Vou contar isso porque foi num acidente de carro. Vou contar isso porque eu era jovem e porque é comum que alguns jovens, como eu era, achem a morte uma possibilidade tão remota que dificilmente pensem nela como uma possibilidade real.
Fazem bem, se é para viver melhor. Mal, se é para arriscar a vida.
Eu e dois amigos havíamos comprado um carro de terceira mão. Um enorme carro dos anos 70, um daqueles “de autoridades”, carro de ministros, diplomatas. Um potente monstro bebedor de gasolina feito em aço.
Voltávamos de uma festa quando fomos abalroados por uma camionete.
Se a morte é o que senti, percam a esperança de qualquer coisa do lado de lá. Não sei se desmaiei, se entrei em choque. Não lembro nada a não ser de retomar a consciência já em pé, no alto de um barranco, olhando para nosso monstro, destruído, lá no fundo.
Lembrei que eu estivera dentro dele quando uma mulher, à minha frente, virou-se. Ao me ver, gritou:
– Aaahhh!! Meu filho, tua cara está aberta!!
De fato. Um enorme corte no supercílio esquerdo, que se bifurcava acompanhando, para uma direção, a sobrancelha, para outro a lateral do rosto, expunha uma posta de gordura branco-amarelada, que em meio ao sangue, farto nesta região, certamente me dava uma aparência tenebrosa.
Lavei o rosto em uma torneira do posto de gasolina que ficava perto e procurei um guarda que tentava organizar o trânsito:
– Seu guarda, por favor: eu estava num dos carros acidentados. Preciso ajuda.
O guarda me disse que uma ambulância e carros particulares haviam levado “os outros” e que conseguiria auxílio para mim.

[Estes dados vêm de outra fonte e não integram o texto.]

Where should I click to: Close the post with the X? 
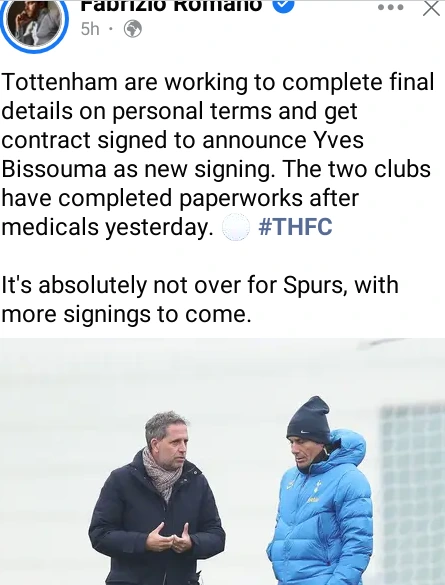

Parou um casal, que me levou ao pronto-socorro. Não saber o que acontecera aos “outros” foi parte do pavor que me assolou a partir dali. Porque, quando eu percebi o quanto tinha chegado perto da morte, percebi também que meus amigos poderiam estar mortos. E o pessoal do outro carro poderia estar morto.

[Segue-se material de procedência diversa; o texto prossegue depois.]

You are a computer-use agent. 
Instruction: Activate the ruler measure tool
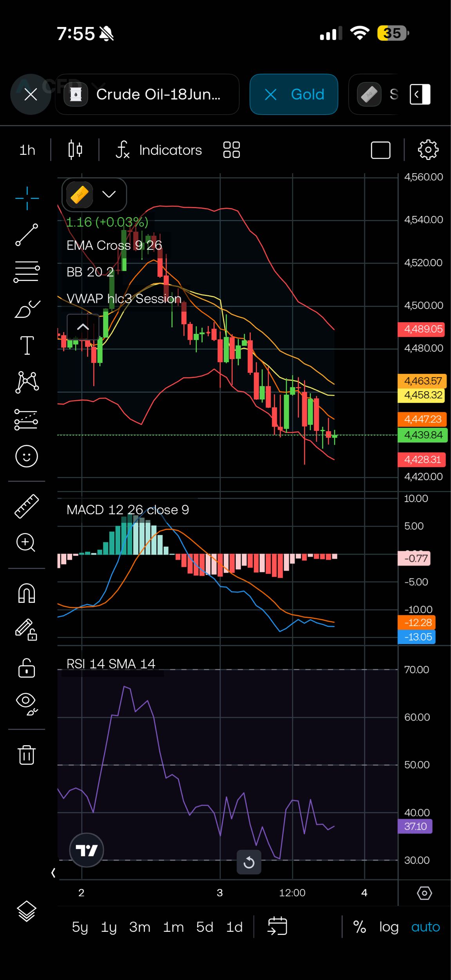27,506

Definitivamente, não éramos imortais.
Ninguém morreu, nem ficou com sequelas.
Mas entendemos, nós que éramos jovens e que tínhamos uma vida inteira à frente e que tínhamos uma banda de rock e sonhos e o mundo, que a morte não dá a mínima para a idade. Entendemos que juventude não garante imortalidade. Nem sequer prolonga a vida. Que não há charme algum em morrer. Que a morte está sempre esperando esta mistura de euforia e rodas para atacar.

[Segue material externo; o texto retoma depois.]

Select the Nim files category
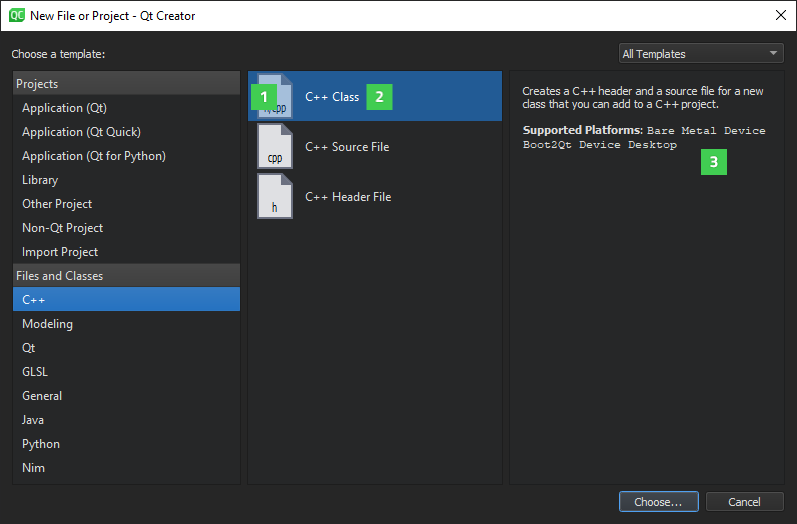The image size is (797, 524). [x=33, y=468]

Minha família sofreu muito, enquanto eu me recuperava. Tinha sido por pouco, todos imaginavam, e sofriam pensando “e se...”. Eu, enquanto minha cara desinchava, cada vez mais percebia esse sofrimento a que submetia meus pais e irmãos e amigos. Não há nada de romântico nisso.
Um tempo depois, eu já trabalhava em ZH, quando uma campanha contra a violência no trânsito colocou em exposição carros acidentados em diversos pontos da Capital. Na área verde entre as duas vias da Erico Verissimo, bem ao lado do prédio de ZH, colocaram... exatamente: a carcaça de nosso monstro de aço.
Uma coincidência. Ou uma grossa ironia. Para lembrar que carro, se mal usado, mata. E seres humanos morrem, não interessa a idade.
Não vale a pena arriscar. Garantia de um sobrevivente.